Due to the nature of making a hackathon project, ARmatica's user workflow is quite convoluted. The workflow begins with the user making a KiCAD file, and exporting it as a STEP file. The user then uploads it to a website, which then uses a flask backend to process it through FreeCAD to generate a glTF file. It then continues to refine the model and add additional information using Blender's CLI tool, and finally exports it as an FBX file which can be used in Unity. This multi-stage conversion is entirely necessary, and we had to fight several different softwares into agreeing to be used like this.
Omnivim
Omnivim was a project designed to extend the hyper-efficient Vim text editing motions to the entire computer, eliminating the need for a mouse. It achieves this using several Python libraries and keylogging, emulating Normal, Insert, and Visual modes system-wide. Additionally, a "Mouse" mode allows access to functionality that is typically mouse-exclusive, by controlling the mouse via more keyboard controls.
I personally use Omnivim all the time as it makes my day-to-day workflow much more efficient. The app includes a helpful tray icon to indicate the current mode, since keybindings perform different actions depending on the mode. See the video below for a short example on how the software works.
3D-snake
3D-Snake is a physical implementation of the classic snake game, rendered on a 5×5×5 LED matrix cube controlled by an Arduino Mega. The project presents several unique engineering challenges: creating intuitive six-degree-of-freedom control in three-dimensional space, managing the 125 individual LEDs required for the matrix display, and operating within the memory constraints of embedded hardware (less then 1kb of ram!).
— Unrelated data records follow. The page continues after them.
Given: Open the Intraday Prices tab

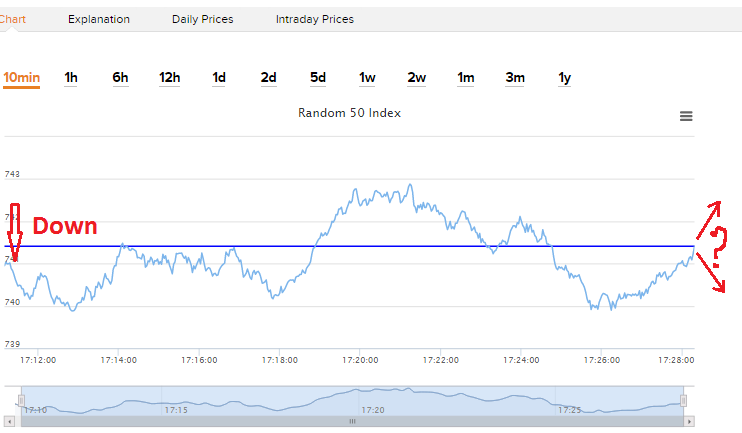Looking at the screenshot, I should coord(315,19).
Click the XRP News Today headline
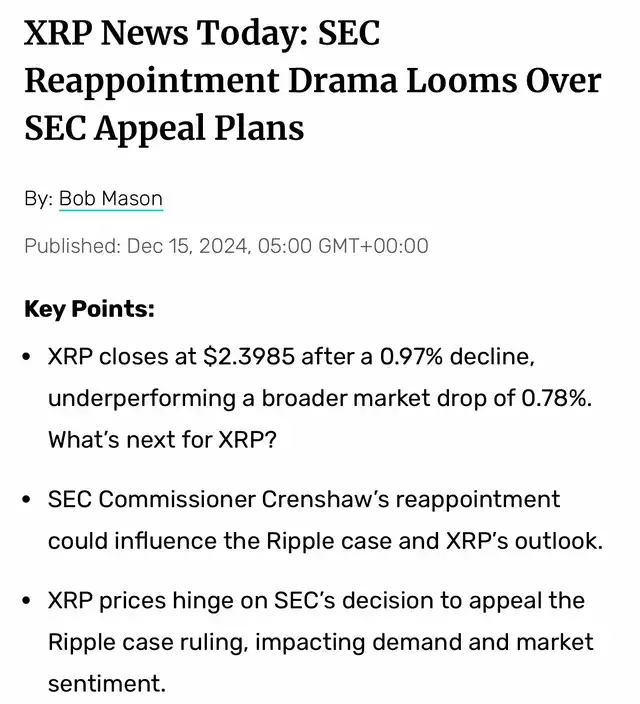Screen dimensions: 640x704 [200, 36]
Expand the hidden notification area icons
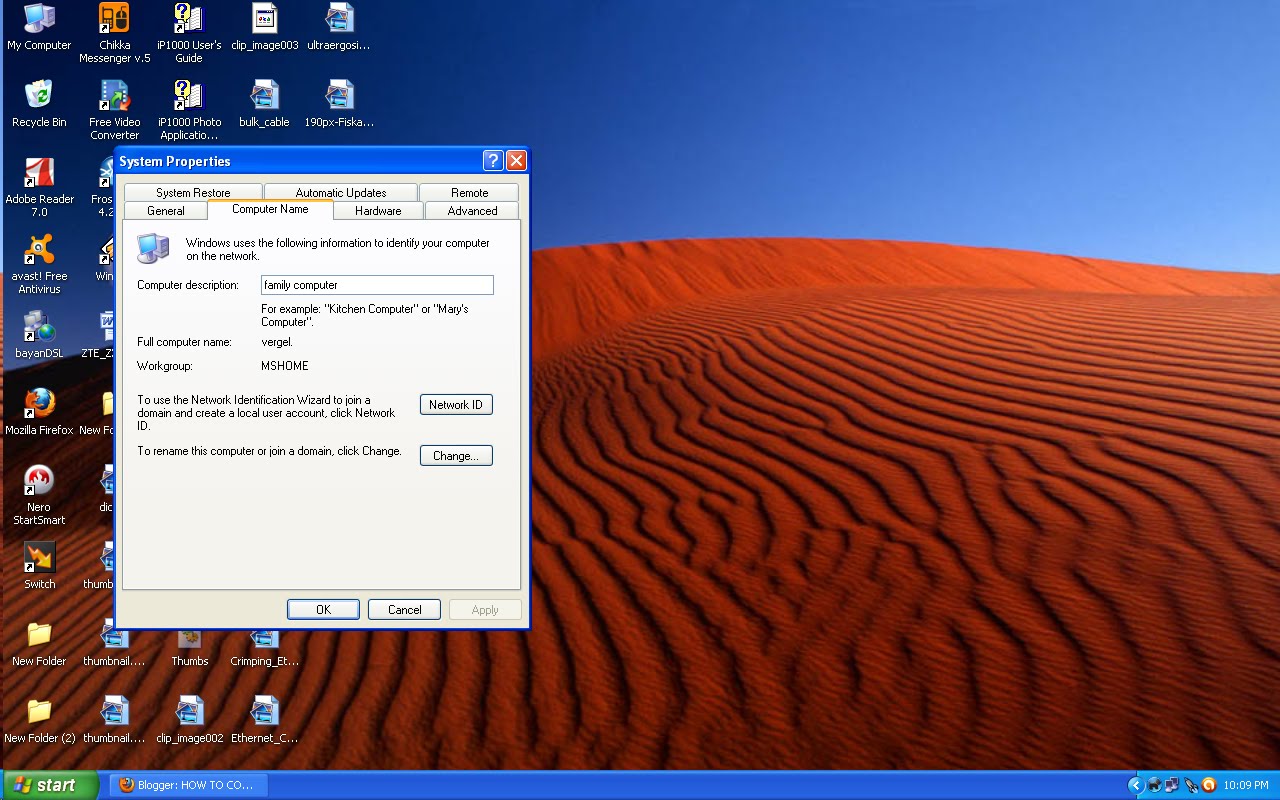 1136,785
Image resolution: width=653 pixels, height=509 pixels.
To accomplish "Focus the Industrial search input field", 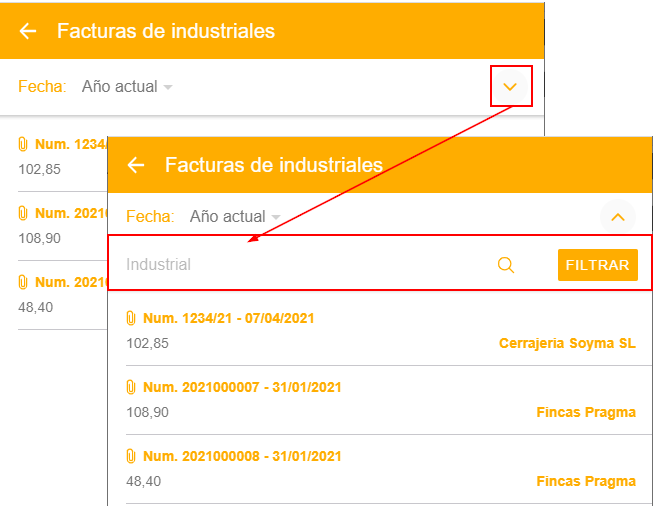I will tap(300, 265).
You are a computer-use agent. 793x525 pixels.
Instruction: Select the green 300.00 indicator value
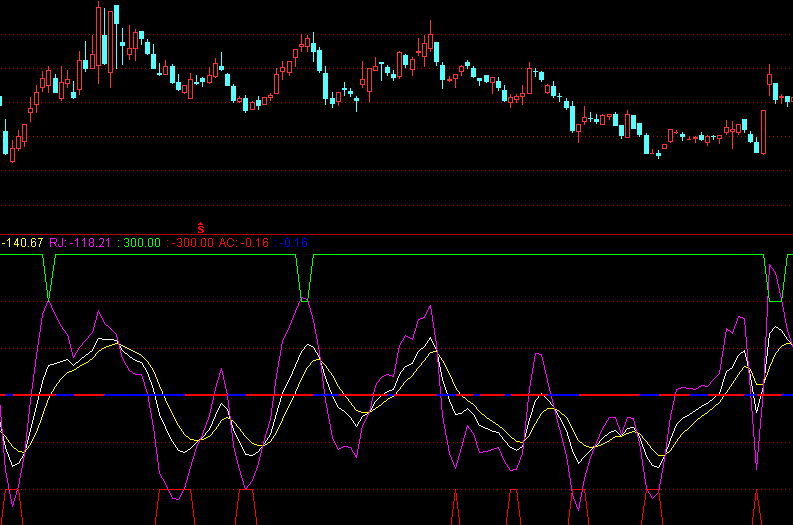(x=141, y=243)
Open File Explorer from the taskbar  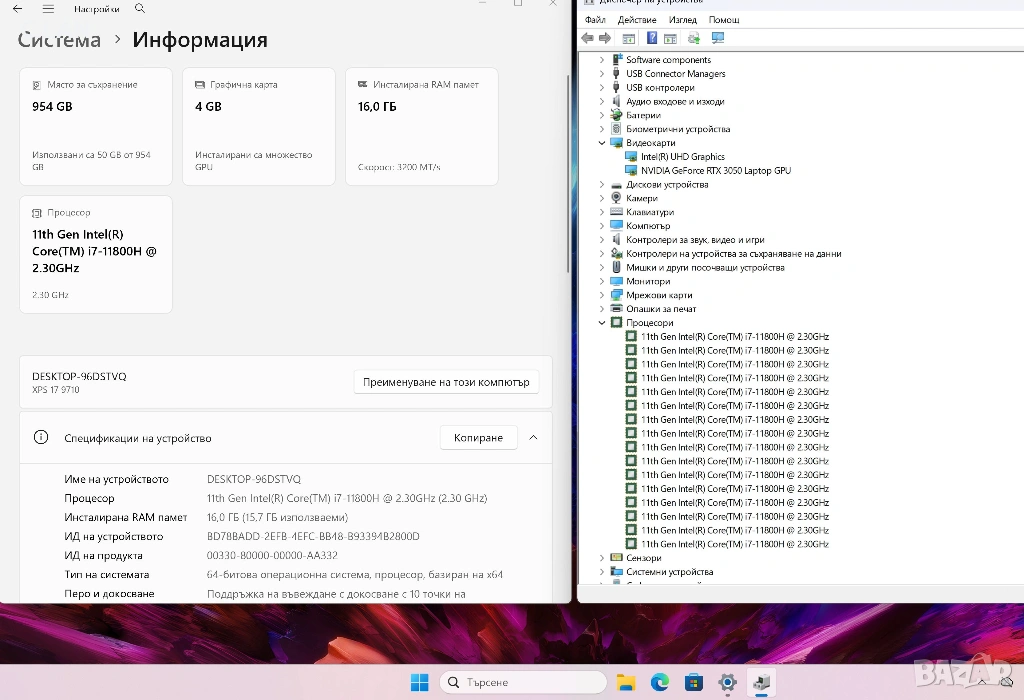click(x=626, y=682)
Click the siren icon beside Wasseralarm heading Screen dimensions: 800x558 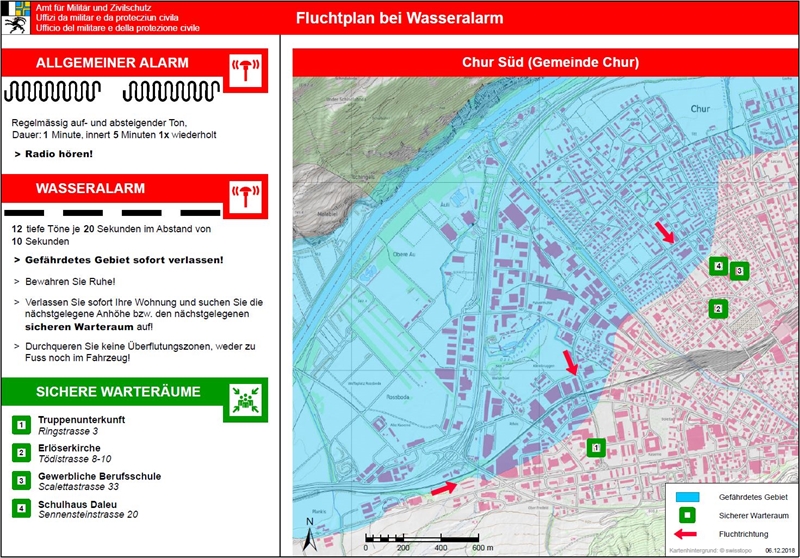(x=245, y=194)
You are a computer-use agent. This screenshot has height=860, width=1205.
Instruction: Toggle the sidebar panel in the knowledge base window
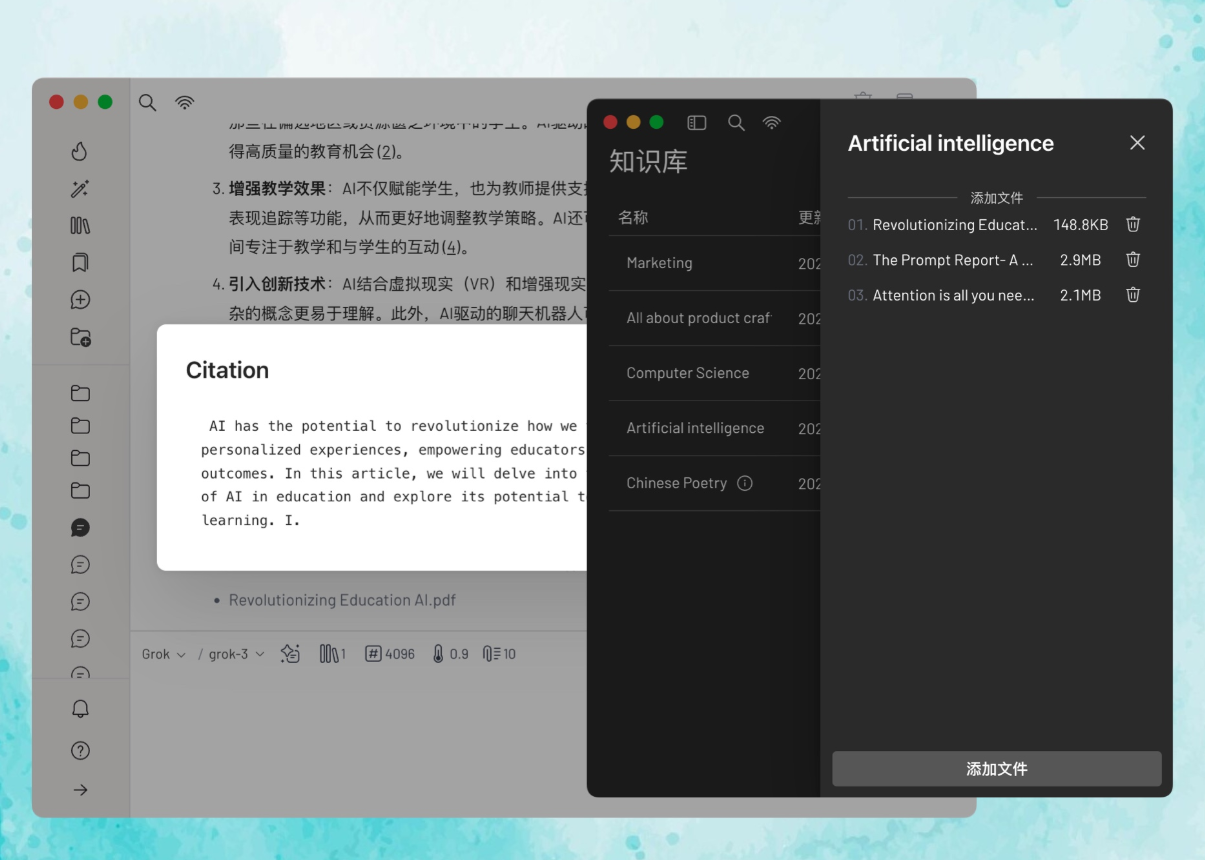click(697, 123)
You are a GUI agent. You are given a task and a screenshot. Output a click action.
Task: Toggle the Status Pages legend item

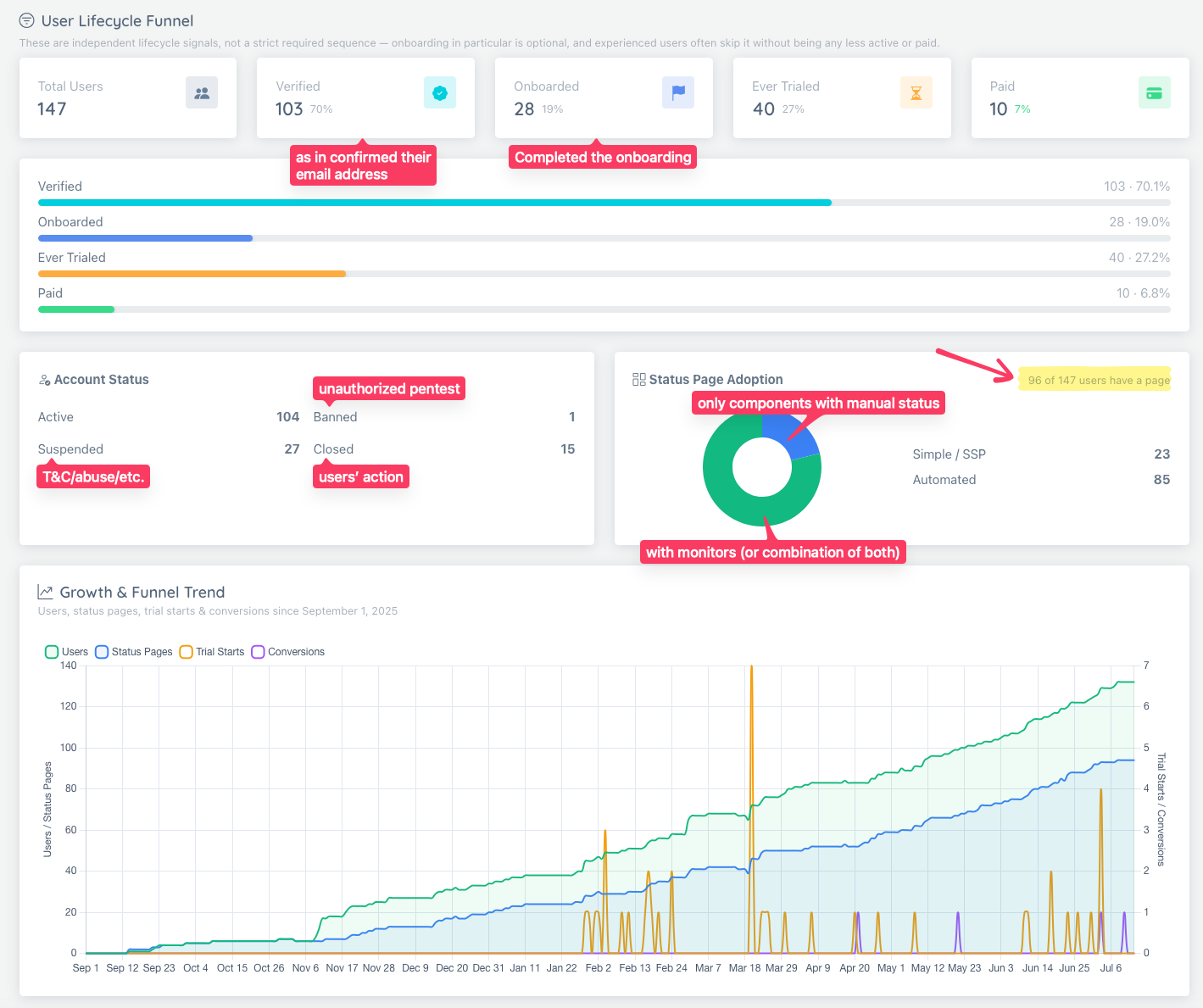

A video demonstration of the project is available below.
The control scheme uses a WASD+EQ input mapping, where WASD handles horizontal plane movement while E and Q enable vertical navigation through the cube's layers. Player inputs are transmitted to the Arduino via UDP packets, ensuring low-latency communication between the control interface and the physical display. To address the Arduino Mega's limited 4KB RAM, game logic and state management are distributed across multiple microcontrollers, with one Arduino dedicated to LED matrix control while another handles gameplay processing.
The LED matrix employs a multiplexed coordinate system that significantly reduces wiring complexity. Twenty-five vertical cathode lines are soldered together, passing through all five horizontal layers of the cube. Each of the five 5×5 planes has its own common anode connection. To illuminate a specific LED, the system activates one vertical line and one horizontal plane simultaneously, which effectively creates a 3D coordinate system where any position can be addressed using just 30 control pins (25 columns + 5 rows) rather than the 125 individual connections that would otherwise be required.
The Arduino rapidly cycles through each plane in sequence, activating only the LEDs needed for that layer before moving to the next. This technique leverages the human eye's persistence of vision to create the illusion of a fully lit three-dimensional display, but in reality, if you slow down the footage (or if the Arduino lags) you can see that only one LED is on at a time.